Researchers at Rutgers University in the US have used standard WiFi with multiple MIMO antennas to detect metals and liquids in luggage rather than using more comlex terahertz wireless systems.
Using WiFI means the detection system is easy to set up, reduces security screening costs and avoids invading privacy such as when screeners open and inspect bags, backpacks and luggage.
“This could have a great impact in protecting the public from dangerous objects,” said Yingying (Jennifer) Chen, study co-author and a professor in the Department of Electrical and Computer Engineering in Rutgers–New Brunswick’s School of Engineering. “There’s a growing need for that now.”
The study – led by researchers at the Wireless Information Network Laboratory (WINLAB) in the School of Engineering – included engineers at Indiana University-Purdue University Indianapolis (IUPUI) and Binghamton University.
The system requires a WiFi device with two to three antennas and can be integrated into existing WiFi networks. The system analyzes what happens when wireless signals penetrate and bounce off objects and materials.
Experiments with 15 types of objects and six types of bags demonstrated detection accuracy rates of 99 percent for dangerous objects, 98 percent for metal and 95 percent for liquid.

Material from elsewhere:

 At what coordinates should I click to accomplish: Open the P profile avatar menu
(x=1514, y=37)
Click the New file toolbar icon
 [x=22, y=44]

For typical backpacks, the accuracy rate exceeds 95 percent and drops to about 90 percent when objects inside bags are wrapped, said Chen.
"In large public areas, it’s hard to set up expensive screening infrastructure like what’s in airports,” Chen said. “Manpower is always needed to check bags and we wanted to develop a complementary method to try to reduce manpower.”
Next steps include trying to boost accuracy in identifying objects by imaging their shapes and estimating liquid volumes, she said.